Spring 2026 Food Themed Course Offerings
ANTHRO 3556 - What Makes a Meal: Anthropological Explorations of Food Production, Consumption, and Performance (HUM/TR 4-5:20pm)
In this course, we explore what we eat, how we eat it, and why we eat it through an anthropological lens. Food is important in many ways. It is a key component is our daily lives and habits. Exploring foodways through an anthropological lens allows us to understand the construction of boundaries and expressions. Food is not just nutrition, it is also taste, memory, politics, ritual, communication, and power. Food has the ability to change the very nature of our genetics. Food is comfort and home while simultaneously is novel and uncomfortable. It heals and it destroys. Through the semester, we will learn how anthropologists study food and foodways, highlighting the socio-cultural, linguistic, biological, and archaeological frameworks. We will learn how different communities interact with food and how foodways can shape and be shaped by the societies we live in, especially the power of food in shaping our modern world systems.
CWP 2030 - Food Writing Workshop: From Identity to Social Justice (HUM, SC/MWF 1-1:50pm)
From Proust's madeleine moment to rap songs about truffle butter and milkshakes, food is an enormous part of identity, status, and culture. As an object for analysis, food rests at the center of the intersection of race, class, gender, and more. This course will explore food from a variety of angles and, most importantly, as a mode of social justice. Based heavily on scholarly readings and weekly writing workshops, the course asks students to think and write critically about the role eating plays in their personal identity, the culture with which they or others identify, and as a way to enact equitable social change. Students will rely on analytical and research skills, with an emphasis on the idea that all writing is creative and can enact a meaningful paradigm shift, even if the subject is as seemingly innocuous as food.
JIMES 3740 - Of Dishes, Taste, and Class: History of Food in the Middle East (HUM, LCD/MW 3-4:20pm)
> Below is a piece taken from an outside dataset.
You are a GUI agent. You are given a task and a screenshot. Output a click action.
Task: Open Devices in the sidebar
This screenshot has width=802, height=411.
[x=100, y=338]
This course will cover the history of food and drink in the Middle East to help us understand our complex relation with food and look at our lives from perspectives we intuitively feel or by implication know, but rarely critically and explicitly reflect on. Food plays a fundamental role in how humans organize themselves in societies, differentiate socially, culturally, and economically, establish values and norms for religious, cultural, and communal practices, and define identities of race, gender, and class. This course does not intend to spoil, so to speak, this undeniably one of the most pleasurable human needs and activities, but rather to make you aware of the social meaning of food and reflect on how food shapes who we are as individuals and societies. We will study the history of food and drink in the Middle East across the centuries until the present time, but be selective in choosing themes, geographic regions, and historical periods to focus on. Please consult the instructor if you have not taken any course in the humanities. Enrollment priority given to seniors and juniors.
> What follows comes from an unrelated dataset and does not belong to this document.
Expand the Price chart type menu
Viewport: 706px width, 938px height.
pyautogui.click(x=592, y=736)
Public Health and Society 4012 - Global Hunger, Malnutrition, and Obesity (Writing intensive/T-Th 4pm-5:20pm)
This course critically examines global and local paradigms of food production, nutrition, and health through an interdisciplinary lens. We begin by analyzing the dominant "feed the world" model rooted in the Green Revolution and industrial agriculture. Drawing on work by Glenn Stone and others, we explore the social and ecological shortcomings of this model and the promise of agroecological alternatives—often developed by Indigenous and smallholder farmers themselves.
We then shift our focus to the politics of food and health in the United States. Through readings by Julie Guthman, Natalie Boero, and Gyorgy Scrinis, we interrogate how fatphobia, the concept of an "obesity epidemic," and reductive nutritionist ideologies have shaped American food and health discourse—often in ways that reinforce social inequality and benefit corporate interests.
Finally, we investigate how these paradigms travel globally, with a focus on Guatemala, Malawi, the Philippines, Ghana, and West Papua. We consider how global development projects and interventions (e.g., GMOs, nutrition education) interact with local foodways and sociopolitical dynamics. Through this, students will come to understand that hunger and malnutrition are often political problems—rooted in inequality, dispossession, and systemic violence—rather than simply technical ones.
Throughout the course, students will develop their analytical and writing skills through a series of drafts and final papers, culminating in a reflection on their evolving understanding of food systems and justice.
Public Health and Society 3010 - Special Topics: Food Policy (MW 10am-11:20am)
This course will cover food policy for public health in the United States. Topics covered will include government nutrition recommendations, nutrition programs like SNAP and WIC, food labeling, food safety, rules governing food marketing, the occupational health of people who produce food, and local ordinances governing urban agriculture.